------ Records provided
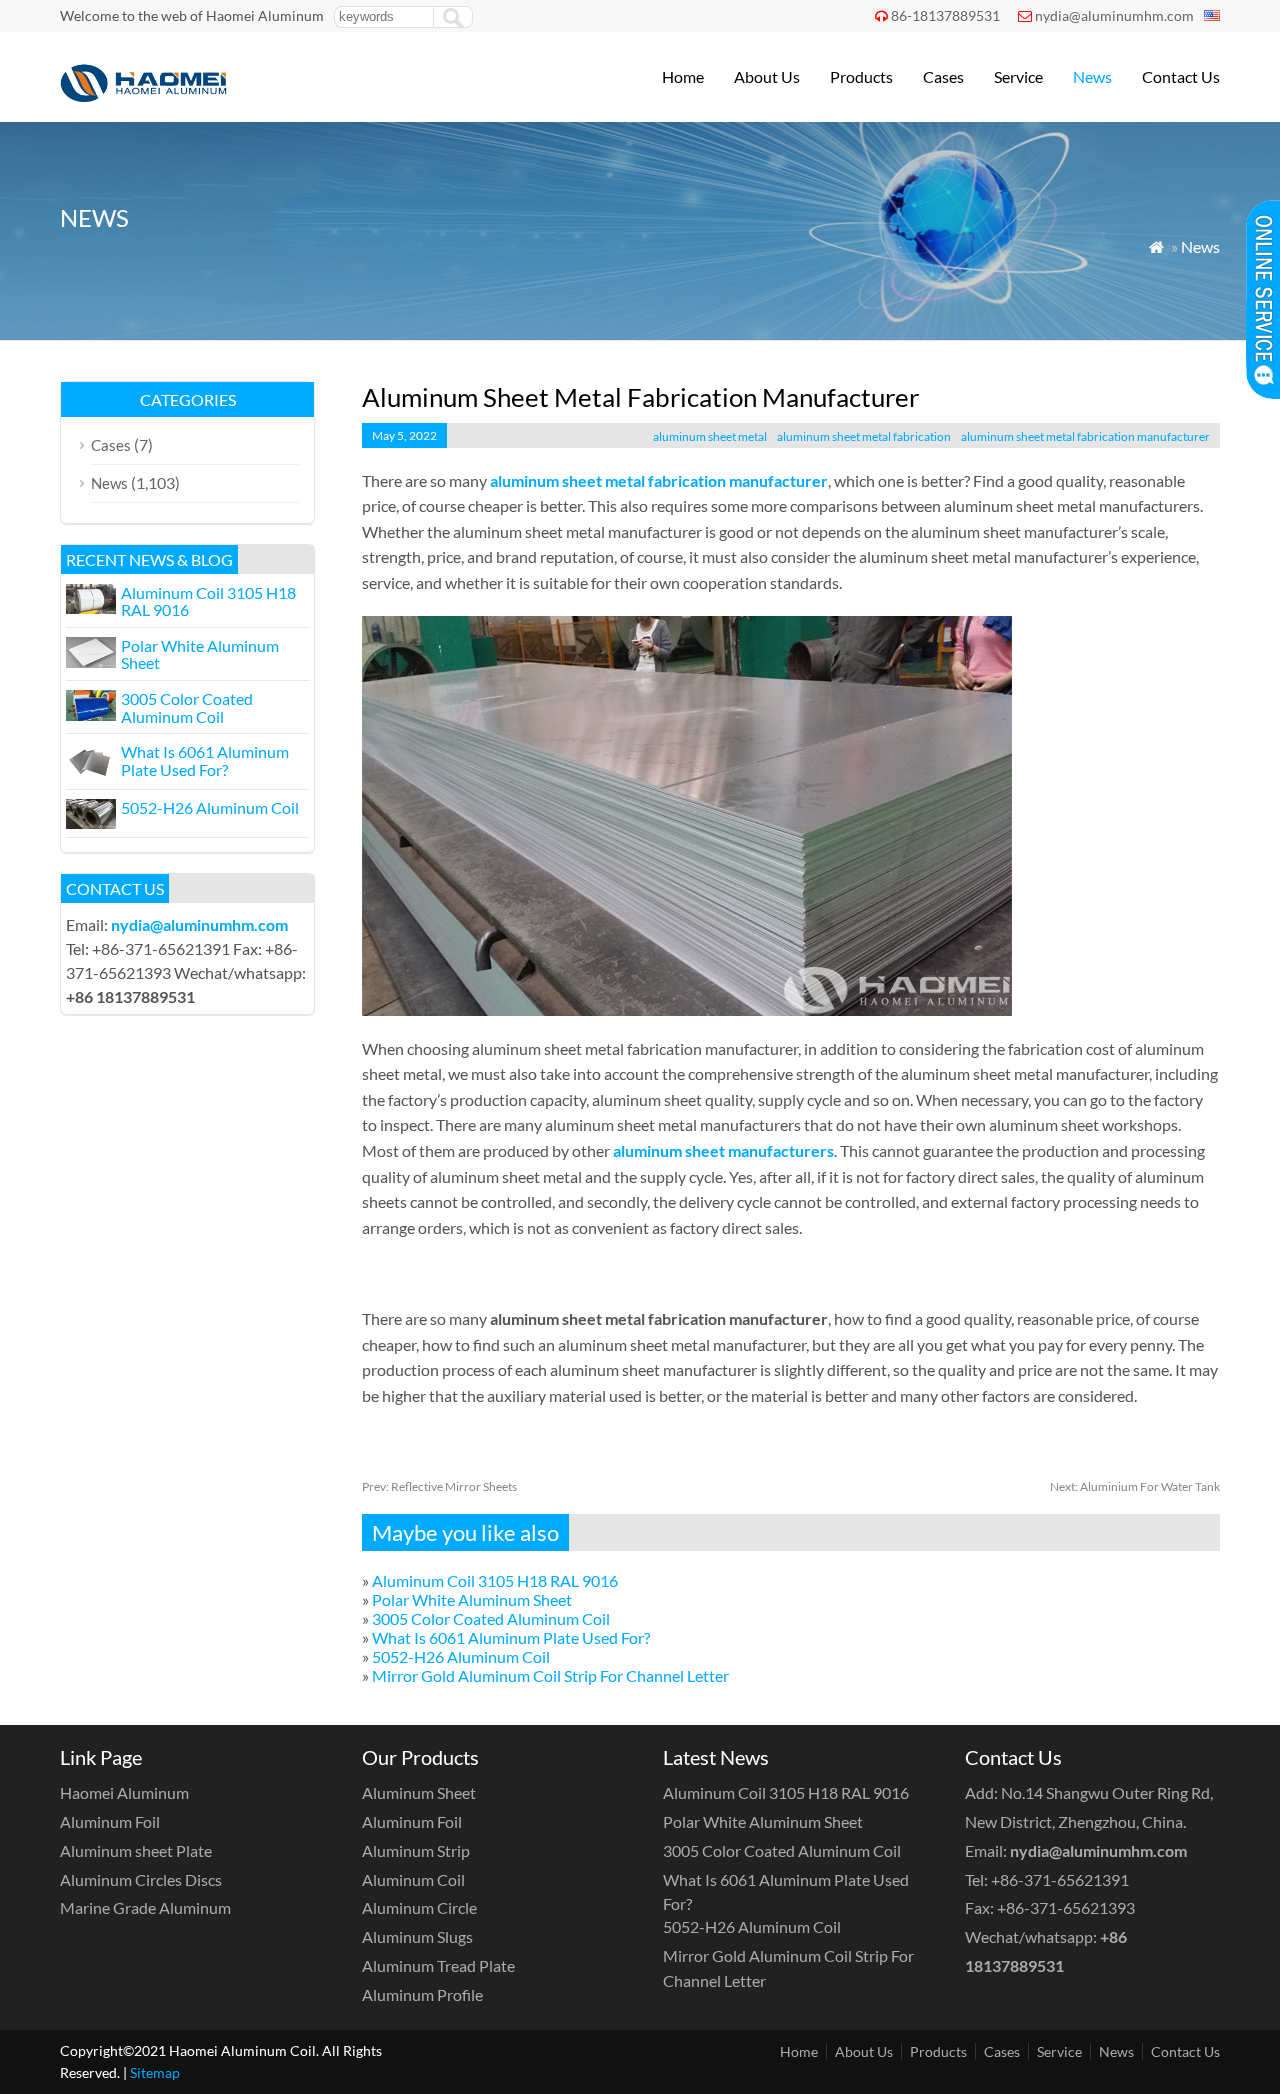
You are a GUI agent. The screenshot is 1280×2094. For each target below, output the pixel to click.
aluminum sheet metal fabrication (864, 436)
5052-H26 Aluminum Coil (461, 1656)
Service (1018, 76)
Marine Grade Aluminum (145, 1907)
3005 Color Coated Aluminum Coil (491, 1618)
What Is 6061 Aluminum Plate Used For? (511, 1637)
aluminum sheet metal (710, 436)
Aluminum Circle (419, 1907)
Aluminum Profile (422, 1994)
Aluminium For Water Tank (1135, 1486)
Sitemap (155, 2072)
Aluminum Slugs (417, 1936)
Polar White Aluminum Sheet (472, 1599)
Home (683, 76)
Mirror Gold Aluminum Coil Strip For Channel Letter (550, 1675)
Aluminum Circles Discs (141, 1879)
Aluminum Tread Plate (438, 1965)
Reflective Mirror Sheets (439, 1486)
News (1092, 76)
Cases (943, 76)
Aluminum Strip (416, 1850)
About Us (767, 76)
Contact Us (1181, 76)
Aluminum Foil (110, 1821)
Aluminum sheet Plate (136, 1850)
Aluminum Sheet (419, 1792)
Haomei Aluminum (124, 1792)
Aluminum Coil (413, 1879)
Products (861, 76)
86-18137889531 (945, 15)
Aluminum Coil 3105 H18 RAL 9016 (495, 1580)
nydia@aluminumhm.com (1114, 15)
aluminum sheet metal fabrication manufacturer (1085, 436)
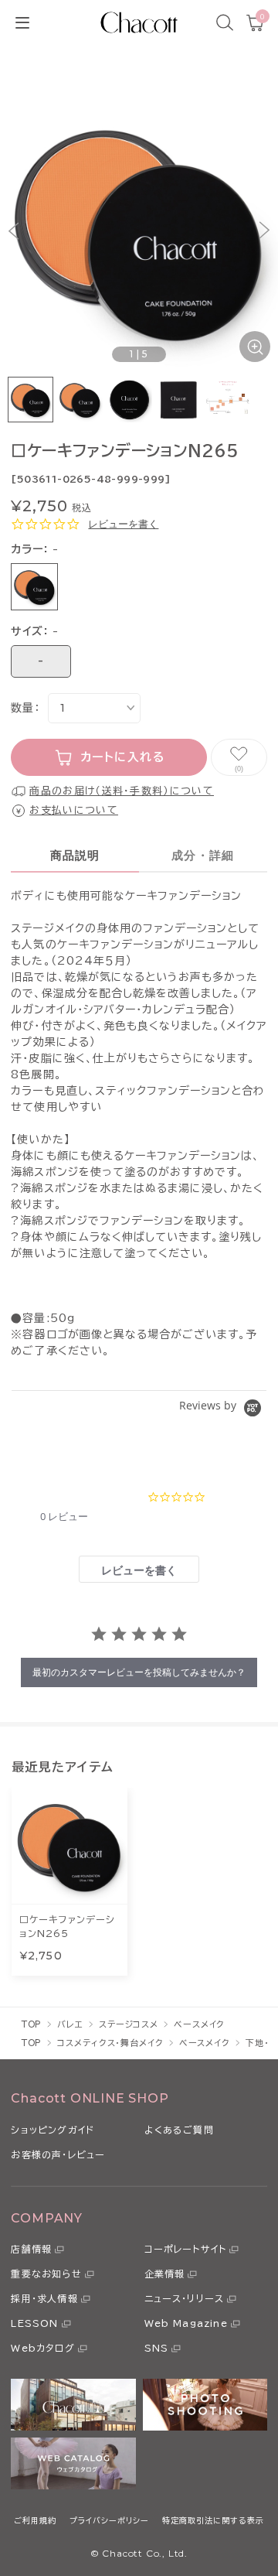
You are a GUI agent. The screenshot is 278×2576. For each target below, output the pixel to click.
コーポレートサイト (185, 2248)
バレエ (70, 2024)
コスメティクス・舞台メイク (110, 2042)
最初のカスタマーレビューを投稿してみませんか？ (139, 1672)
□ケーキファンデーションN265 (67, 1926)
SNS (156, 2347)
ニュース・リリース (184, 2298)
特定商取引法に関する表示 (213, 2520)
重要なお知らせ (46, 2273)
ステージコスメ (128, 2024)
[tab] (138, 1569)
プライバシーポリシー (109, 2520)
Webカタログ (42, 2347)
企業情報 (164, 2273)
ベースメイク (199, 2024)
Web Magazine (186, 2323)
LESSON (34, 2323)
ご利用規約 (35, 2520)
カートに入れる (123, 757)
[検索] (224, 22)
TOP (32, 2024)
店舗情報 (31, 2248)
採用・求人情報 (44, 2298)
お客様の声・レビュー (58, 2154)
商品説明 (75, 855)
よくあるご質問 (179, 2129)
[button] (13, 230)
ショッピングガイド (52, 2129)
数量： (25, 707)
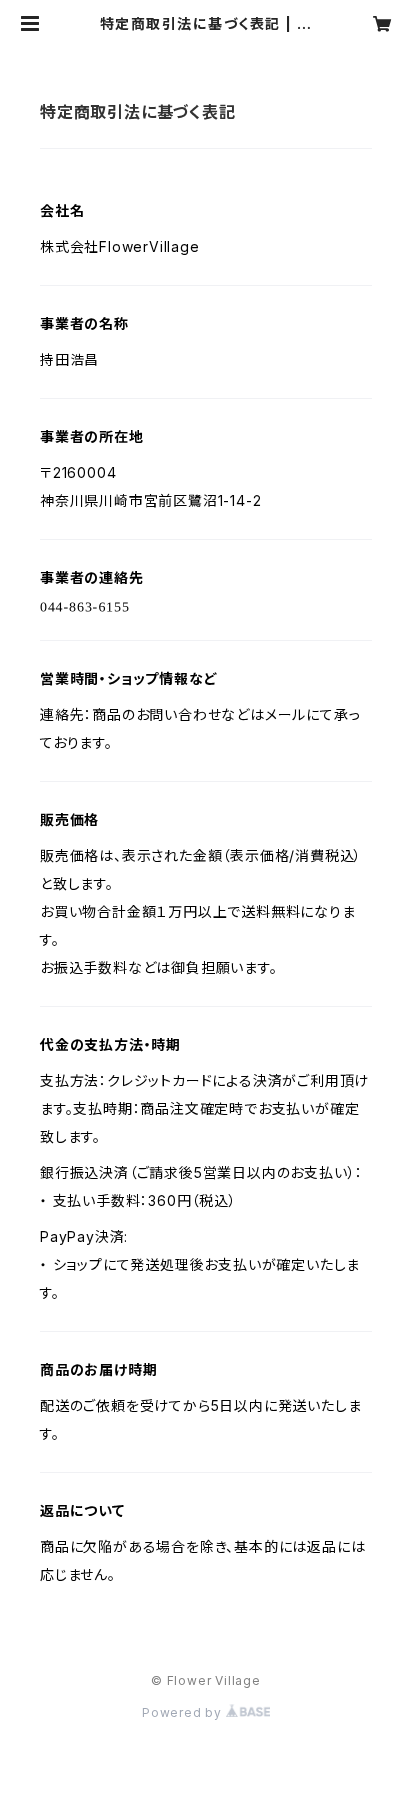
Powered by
------------
■ **Problem description**:
Print the data again word for word, pictures excluded.

■ **Solution to this task**:
You are a GUI agent. The screenshot is 1280×2094. For each target below, output the pixel to click.
aluminum sheet metal fabrication (864, 436)
5052-H26 Aluminum Coil (461, 1656)
Service (1018, 76)
Marine Grade Aluminum (145, 1907)
3005 Color Coated Aluminum Coil (491, 1618)
What Is 6061 Aluminum Plate Used For? (511, 1637)
aluminum sheet metal (710, 436)
Aluminum Circle (419, 1907)
Aluminum Profile (422, 1994)
Aluminium For Water Tank (1135, 1486)
Sitemap (155, 2072)
Aluminum Slugs (417, 1936)
Polar White Aluminum Sheet (472, 1599)
Home (683, 76)
Mirror Gold Aluminum Coil Strip For Channel Letter (550, 1675)
Aluminum Circles Discs (141, 1879)
Aluminum Tread Plate (438, 1965)
Reflective Mirror Sheets (439, 1486)
News (1092, 76)
Cases (943, 76)
Aluminum Strip (416, 1850)
About Us (767, 76)
Contact Us (1181, 76)
Aluminum Foil (110, 1821)
Aluminum sheet Plate (136, 1850)
Aluminum Sheet (419, 1792)
Haomei Aluminum (124, 1792)
Aluminum Coil (413, 1879)
Products (861, 76)
86-18137889531 (945, 15)
Aluminum Coil 3105 H18 RAL 9016 (495, 1580)
nydia@aluminumhm.com (1114, 15)
aluminum sheet metal fabrication manufacturer (1085, 436)
You are a GUI agent. The screenshot is 278×2576. For each target below, output the pixel to click.
コーポレートサイト (185, 2248)
バレエ (70, 2024)
コスメティクス・舞台メイク (110, 2042)
最初のカスタマーレビューを投稿してみませんか？ (139, 1672)
□ケーキファンデーションN265 (67, 1926)
SNS (156, 2347)
ニュース・リリース (184, 2298)
特定商取引法に関する表示 (213, 2520)
重要なお知らせ (46, 2273)
ステージコスメ (128, 2024)
[tab] (138, 1569)
プライバシーポリシー (109, 2520)
Webカタログ (42, 2347)
企業情報 (164, 2273)
ベースメイク (199, 2024)
Web Magazine (186, 2323)
LESSON (34, 2323)
ご利用規約 (35, 2520)
カートに入れる (123, 757)
[検索] (224, 22)
TOP (32, 2024)
店舗情報 (31, 2248)
採用・求人情報 (44, 2298)
お客様の声・レビュー (58, 2154)
商品説明 (75, 855)
よくあるご質問 (179, 2129)
[button] (13, 230)
ショッピングガイド (52, 2129)
数量： (25, 707)
Powered by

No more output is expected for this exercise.